OLİMPİYATLARIN ARDINDAN
Paris 2024 Olimpiyatları, geçtiğimiz gün tamamlandı. Önceki yazılarımdan birisinde de belirttiğim gibi, sonuç ne yazık ki ülkemiz için istediğimiz gibi olmadı. Hatta birçok olimpiyat sonrasında ülke olarak ilk defa bir altın madalya almadan tamamladık bu spor şölenini bu yıl.
Yine daha önce de bahsettiğim gibi bazı sporcularımız, karizmatik kişilikleri ve tavırlarıyla olimpiyatlara damgalarını vurdular. Bunlar ülkemiz açısından, ülkemizin dışarıdaki imajı açısından elbette çok önemli. Fakat iki haftayı bir tek altın madalya alamadan, toplamda 15 madalya sürpriz olmaz, derken bu sayısının neredeyse yarısı kadar madalyayla tamamlamak da bir şeylerin aksadığının açık olarak göstergesi.

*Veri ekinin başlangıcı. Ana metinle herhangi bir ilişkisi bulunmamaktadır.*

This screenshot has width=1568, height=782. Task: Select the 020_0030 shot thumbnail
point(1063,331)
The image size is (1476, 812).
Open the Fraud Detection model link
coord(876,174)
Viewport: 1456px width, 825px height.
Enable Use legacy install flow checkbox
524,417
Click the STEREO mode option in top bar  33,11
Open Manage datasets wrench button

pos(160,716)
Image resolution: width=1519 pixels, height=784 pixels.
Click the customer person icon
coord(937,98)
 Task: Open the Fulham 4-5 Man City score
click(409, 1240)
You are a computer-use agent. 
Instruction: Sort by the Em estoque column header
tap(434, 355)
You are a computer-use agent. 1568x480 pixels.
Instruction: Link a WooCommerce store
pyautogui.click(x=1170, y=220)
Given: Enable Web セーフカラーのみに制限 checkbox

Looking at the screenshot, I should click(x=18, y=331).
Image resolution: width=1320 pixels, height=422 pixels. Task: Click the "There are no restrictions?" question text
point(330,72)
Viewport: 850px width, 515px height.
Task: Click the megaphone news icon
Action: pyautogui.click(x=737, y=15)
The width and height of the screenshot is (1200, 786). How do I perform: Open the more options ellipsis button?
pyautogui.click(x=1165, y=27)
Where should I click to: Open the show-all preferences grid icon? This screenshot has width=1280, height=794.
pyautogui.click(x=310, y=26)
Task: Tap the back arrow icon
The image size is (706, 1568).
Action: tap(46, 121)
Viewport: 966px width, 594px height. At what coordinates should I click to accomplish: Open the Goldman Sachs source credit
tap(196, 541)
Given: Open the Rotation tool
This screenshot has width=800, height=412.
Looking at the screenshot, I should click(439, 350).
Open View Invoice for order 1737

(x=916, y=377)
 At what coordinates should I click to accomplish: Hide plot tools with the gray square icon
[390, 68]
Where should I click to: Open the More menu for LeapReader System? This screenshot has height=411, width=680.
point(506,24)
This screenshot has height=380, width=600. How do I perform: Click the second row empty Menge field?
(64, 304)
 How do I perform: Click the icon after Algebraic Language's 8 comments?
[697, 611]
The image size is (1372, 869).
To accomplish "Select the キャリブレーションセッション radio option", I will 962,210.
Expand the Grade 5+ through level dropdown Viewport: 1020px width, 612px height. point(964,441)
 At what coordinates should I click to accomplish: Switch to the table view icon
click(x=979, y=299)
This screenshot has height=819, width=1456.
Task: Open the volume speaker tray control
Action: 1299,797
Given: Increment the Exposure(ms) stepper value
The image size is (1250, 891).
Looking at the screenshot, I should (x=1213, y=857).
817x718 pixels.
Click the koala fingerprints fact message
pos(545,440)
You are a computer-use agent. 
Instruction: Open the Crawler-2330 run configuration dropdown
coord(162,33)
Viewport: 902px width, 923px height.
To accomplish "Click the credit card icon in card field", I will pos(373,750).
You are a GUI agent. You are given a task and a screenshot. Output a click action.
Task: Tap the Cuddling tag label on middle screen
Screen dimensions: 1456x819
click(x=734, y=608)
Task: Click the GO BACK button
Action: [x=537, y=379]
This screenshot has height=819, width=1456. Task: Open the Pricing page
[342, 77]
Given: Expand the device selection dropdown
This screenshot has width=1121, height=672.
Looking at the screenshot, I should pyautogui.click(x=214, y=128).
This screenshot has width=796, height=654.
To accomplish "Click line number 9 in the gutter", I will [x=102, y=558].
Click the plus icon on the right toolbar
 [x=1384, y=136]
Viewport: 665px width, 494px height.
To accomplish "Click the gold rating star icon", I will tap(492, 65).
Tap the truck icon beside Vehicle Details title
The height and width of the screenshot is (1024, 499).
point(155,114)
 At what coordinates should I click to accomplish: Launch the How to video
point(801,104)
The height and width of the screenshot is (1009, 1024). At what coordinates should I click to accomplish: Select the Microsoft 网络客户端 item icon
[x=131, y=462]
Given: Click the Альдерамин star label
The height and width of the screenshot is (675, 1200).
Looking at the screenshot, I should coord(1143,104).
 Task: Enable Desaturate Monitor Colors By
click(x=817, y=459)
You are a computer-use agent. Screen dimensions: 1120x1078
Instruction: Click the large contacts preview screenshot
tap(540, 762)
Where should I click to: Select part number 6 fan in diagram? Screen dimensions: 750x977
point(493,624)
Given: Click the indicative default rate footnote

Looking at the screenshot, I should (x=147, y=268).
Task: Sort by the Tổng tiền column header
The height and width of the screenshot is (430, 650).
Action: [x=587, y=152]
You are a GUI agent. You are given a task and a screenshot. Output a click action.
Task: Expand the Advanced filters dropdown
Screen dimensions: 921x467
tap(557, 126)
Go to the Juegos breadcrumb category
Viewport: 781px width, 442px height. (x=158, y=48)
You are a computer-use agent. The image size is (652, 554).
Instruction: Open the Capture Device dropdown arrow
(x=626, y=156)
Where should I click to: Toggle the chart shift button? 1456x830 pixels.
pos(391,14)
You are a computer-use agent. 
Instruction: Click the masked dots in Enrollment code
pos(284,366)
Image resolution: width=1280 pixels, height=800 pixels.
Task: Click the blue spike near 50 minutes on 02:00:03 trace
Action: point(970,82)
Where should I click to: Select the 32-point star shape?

Gençlik ve Spor Bakanımız, bu durumun hesabının federasyon yönetimlerinden sorulacağı mealinde bir açıklama yapmış. Bir sorun olduğunun saptanması adına bu açıklama elbette önemli. Önemli de tek sorumlu federasyonlar mı, bunu da düşünmemiz gerekiyor. Sayın Bakan’ın şahsına yönelik değil, söylediğim. Ancak burada ülke olarak, devlet olarak yıllar öncesinden gelen aksaklıklar olduğunu da görmemiz gerektiği kanaatindeyim. Olimpiyatlarda başarılı olan ülkelerin bu işi nasıl yaptıkları ortada. Dolayısıyla yeniden keşfetmemiz gereken bir durum da yok.
İşe en baştan, küçük yaştaki çocuklarımızdan başlamamız gerektiği, onları yetenekleri doğrultusunda eğitmemizin bir zorunluluk olduğu gerçeğinden başlamamız gerekiyor. Bu sütunda çok seferler belirttim. Çok seferler detaylı olarak anlatmaya çalıştım. Konumuz altyapıdan başlıyor. Altyapı olmazsa bir sonraki olimpiyatlarda da çok farklı bir sonuç beklemek ne yazık ki hayal olacaktır.